Saved data entries
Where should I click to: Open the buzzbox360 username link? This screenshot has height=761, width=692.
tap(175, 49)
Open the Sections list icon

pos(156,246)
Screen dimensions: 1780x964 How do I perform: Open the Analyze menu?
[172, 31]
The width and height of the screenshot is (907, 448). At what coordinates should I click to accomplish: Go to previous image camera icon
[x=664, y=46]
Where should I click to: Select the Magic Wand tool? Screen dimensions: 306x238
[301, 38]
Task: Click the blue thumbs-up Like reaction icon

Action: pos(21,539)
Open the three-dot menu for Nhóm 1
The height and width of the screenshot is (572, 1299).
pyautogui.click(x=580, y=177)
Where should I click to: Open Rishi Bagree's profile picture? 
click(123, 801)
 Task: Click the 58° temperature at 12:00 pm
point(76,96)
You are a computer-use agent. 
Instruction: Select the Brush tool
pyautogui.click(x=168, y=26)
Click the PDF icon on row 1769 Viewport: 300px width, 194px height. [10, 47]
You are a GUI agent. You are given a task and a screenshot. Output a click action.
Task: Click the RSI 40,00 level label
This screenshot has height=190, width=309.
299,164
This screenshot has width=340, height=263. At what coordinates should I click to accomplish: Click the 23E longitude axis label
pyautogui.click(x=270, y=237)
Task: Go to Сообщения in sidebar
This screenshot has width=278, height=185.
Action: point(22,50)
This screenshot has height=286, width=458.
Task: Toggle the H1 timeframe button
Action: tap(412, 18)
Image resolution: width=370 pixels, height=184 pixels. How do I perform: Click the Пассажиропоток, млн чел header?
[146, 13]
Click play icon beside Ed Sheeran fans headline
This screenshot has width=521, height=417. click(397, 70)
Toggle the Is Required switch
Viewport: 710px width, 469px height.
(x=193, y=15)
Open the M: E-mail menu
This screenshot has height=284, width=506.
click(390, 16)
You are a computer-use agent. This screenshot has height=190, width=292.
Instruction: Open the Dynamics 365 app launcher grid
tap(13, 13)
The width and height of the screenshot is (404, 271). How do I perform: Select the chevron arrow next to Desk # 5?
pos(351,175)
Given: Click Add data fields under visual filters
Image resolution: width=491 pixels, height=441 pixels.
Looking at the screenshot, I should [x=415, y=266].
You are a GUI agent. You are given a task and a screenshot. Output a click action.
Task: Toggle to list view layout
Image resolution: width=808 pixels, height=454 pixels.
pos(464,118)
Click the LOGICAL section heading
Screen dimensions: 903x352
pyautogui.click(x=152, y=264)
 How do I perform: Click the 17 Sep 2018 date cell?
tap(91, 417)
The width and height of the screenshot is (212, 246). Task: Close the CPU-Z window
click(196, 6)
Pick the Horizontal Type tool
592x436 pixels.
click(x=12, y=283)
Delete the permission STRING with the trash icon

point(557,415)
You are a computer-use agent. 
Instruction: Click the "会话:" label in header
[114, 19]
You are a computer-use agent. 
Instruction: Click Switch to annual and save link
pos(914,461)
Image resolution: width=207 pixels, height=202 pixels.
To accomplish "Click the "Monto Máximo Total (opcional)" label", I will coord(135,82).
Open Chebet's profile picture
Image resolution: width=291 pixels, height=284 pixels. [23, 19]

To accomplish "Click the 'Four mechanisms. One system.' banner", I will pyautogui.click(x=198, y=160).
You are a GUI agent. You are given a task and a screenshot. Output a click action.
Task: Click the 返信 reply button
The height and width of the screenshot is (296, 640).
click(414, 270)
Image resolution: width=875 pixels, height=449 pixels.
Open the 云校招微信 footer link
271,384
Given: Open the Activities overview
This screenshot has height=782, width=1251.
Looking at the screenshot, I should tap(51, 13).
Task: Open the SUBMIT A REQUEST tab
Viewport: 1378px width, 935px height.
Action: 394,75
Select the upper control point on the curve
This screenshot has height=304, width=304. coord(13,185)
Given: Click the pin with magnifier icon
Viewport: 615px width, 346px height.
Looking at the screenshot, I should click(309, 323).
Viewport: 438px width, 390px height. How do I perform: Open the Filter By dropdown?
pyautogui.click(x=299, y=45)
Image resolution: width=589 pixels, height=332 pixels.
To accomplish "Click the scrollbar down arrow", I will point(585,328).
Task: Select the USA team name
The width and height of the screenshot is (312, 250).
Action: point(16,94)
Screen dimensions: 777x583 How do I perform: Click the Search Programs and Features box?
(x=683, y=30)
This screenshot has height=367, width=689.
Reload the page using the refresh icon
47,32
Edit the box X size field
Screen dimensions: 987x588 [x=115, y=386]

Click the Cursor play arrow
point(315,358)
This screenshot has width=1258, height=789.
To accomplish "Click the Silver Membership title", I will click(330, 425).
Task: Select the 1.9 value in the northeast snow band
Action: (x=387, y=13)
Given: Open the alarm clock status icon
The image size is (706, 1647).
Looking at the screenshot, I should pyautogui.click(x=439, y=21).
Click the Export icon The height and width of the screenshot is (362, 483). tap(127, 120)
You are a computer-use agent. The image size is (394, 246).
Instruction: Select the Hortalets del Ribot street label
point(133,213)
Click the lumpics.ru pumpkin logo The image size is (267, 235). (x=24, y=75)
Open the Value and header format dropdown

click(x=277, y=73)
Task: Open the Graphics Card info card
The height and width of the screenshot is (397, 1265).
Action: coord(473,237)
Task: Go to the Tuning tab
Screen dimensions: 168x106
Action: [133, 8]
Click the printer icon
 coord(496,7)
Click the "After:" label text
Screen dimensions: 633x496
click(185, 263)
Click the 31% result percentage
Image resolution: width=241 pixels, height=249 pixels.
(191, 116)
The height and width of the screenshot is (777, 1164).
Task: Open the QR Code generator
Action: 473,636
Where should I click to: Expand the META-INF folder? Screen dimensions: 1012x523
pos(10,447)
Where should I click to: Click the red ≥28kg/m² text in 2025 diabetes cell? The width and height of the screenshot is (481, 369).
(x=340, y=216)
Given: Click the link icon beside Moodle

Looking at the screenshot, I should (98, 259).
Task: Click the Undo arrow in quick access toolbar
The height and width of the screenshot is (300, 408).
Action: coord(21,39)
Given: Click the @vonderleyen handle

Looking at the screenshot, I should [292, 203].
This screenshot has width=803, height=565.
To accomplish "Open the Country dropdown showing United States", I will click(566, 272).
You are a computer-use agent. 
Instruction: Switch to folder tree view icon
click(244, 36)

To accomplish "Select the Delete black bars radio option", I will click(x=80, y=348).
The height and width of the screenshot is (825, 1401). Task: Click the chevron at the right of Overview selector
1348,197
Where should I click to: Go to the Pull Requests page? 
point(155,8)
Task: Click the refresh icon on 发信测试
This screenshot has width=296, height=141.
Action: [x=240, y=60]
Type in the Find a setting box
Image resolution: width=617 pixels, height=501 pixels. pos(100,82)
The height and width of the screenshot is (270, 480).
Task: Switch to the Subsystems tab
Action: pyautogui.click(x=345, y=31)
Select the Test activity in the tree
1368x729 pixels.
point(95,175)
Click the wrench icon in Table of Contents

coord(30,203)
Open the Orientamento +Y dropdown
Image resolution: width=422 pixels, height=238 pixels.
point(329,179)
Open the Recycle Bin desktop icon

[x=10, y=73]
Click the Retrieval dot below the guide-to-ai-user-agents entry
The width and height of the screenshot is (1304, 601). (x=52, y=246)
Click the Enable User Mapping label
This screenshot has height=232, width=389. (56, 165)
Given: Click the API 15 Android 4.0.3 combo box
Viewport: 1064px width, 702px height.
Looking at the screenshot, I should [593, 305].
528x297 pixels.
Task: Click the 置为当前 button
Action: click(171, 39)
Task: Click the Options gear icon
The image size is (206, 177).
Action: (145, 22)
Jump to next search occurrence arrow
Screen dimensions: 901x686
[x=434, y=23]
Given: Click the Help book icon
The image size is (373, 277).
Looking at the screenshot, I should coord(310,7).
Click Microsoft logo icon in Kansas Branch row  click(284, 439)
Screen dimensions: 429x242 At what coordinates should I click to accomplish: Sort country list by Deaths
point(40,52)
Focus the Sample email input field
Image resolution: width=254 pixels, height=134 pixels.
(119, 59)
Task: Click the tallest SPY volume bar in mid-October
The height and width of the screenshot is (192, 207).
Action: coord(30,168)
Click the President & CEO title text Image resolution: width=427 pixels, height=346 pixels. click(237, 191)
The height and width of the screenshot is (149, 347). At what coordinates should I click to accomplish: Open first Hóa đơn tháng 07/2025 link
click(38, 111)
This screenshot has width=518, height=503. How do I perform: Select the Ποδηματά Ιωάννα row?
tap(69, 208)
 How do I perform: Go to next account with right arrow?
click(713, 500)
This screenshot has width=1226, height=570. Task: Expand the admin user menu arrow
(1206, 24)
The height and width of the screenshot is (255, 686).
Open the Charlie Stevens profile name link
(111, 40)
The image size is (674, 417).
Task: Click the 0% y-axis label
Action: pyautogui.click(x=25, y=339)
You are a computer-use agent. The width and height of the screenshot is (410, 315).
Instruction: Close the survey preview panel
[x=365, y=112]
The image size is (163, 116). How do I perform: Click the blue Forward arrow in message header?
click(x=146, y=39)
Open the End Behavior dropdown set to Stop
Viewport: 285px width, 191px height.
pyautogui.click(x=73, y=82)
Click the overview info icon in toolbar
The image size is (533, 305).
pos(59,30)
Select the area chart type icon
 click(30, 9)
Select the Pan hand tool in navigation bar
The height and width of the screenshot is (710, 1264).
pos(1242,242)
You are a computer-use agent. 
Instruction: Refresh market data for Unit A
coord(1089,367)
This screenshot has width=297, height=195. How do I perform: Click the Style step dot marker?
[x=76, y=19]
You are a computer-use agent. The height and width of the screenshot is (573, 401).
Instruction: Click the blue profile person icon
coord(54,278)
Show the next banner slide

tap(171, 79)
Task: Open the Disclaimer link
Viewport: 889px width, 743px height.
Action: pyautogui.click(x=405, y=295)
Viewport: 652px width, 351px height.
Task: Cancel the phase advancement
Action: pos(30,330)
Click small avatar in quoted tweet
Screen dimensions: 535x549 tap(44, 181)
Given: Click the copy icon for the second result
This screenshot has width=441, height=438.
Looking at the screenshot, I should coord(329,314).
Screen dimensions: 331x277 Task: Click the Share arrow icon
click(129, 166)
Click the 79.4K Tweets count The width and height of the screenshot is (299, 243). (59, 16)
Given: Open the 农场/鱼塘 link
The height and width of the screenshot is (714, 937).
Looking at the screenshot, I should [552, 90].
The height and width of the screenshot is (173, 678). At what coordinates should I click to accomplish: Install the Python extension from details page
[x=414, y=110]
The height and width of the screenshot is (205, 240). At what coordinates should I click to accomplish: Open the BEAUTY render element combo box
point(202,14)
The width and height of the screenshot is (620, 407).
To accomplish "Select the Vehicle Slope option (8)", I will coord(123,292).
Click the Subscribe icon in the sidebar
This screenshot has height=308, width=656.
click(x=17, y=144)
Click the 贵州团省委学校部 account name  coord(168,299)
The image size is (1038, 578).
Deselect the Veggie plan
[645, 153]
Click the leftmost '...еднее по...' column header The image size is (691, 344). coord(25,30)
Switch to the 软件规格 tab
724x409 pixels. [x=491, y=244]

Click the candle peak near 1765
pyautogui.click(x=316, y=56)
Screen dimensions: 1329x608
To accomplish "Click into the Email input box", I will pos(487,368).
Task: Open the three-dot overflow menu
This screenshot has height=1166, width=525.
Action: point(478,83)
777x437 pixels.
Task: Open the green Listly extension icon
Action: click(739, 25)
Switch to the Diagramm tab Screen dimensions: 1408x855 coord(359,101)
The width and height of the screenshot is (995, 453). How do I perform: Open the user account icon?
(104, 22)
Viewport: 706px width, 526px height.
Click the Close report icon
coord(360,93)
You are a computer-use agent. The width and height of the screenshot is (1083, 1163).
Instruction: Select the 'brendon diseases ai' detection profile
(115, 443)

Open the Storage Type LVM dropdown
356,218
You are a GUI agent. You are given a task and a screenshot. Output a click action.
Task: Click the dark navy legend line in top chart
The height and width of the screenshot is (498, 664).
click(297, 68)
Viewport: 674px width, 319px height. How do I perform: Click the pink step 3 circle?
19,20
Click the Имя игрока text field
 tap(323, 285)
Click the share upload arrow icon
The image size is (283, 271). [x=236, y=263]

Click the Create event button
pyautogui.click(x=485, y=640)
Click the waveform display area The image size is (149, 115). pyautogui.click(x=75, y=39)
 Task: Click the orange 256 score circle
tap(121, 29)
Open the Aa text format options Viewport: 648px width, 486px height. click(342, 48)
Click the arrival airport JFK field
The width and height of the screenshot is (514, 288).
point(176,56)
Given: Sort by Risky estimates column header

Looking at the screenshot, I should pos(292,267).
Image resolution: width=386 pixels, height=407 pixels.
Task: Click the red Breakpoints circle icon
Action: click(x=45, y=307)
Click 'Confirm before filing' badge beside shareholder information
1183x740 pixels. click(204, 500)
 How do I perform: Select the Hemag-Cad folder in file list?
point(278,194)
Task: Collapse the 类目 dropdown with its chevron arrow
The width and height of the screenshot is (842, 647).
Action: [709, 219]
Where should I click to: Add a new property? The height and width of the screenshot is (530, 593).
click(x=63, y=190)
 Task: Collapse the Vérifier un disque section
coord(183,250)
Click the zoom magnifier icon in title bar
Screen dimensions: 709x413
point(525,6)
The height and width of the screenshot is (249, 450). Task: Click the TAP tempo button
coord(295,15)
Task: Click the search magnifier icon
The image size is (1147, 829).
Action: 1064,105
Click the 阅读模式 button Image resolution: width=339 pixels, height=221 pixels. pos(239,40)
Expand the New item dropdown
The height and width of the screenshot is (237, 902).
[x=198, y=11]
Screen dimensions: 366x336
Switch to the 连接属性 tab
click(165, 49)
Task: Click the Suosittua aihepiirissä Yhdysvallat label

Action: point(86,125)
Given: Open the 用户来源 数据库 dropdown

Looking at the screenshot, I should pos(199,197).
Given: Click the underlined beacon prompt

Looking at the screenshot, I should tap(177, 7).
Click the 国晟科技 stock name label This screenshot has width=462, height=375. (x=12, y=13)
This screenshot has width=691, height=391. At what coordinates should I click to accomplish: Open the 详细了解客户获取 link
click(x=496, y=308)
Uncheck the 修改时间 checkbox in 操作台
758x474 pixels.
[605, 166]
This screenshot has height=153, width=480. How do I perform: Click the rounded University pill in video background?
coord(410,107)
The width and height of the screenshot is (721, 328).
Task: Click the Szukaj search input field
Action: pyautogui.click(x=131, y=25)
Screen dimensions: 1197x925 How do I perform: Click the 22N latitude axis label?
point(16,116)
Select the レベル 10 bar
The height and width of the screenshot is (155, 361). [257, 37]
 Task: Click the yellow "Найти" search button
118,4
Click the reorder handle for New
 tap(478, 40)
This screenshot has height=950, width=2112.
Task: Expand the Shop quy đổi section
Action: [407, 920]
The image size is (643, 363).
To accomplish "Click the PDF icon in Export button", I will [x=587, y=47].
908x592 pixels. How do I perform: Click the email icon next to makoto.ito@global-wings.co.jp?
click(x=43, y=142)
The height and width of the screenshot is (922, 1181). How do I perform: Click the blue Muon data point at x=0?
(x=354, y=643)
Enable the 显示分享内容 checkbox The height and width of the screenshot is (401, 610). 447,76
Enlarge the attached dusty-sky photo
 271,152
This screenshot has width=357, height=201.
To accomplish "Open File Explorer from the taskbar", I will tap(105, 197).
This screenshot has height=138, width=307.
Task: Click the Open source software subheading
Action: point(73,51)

What you should do:
Looking at the entries above, can you reproduce exactly the lines from the one that holds "Switch to the Diagramm" through the one that holds "is (1083, 1163).", and only those?

Written reply:
Switch to the Diagramm tab Screen dimensions: 1408x855 coord(359,101)
The width and height of the screenshot is (995, 453). How do I perform: Open the user account icon?
(104, 22)
Viewport: 706px width, 526px height.
Click the Close report icon
coord(360,93)
You are a computer-use agent. The width and height of the screenshot is (1083, 1163).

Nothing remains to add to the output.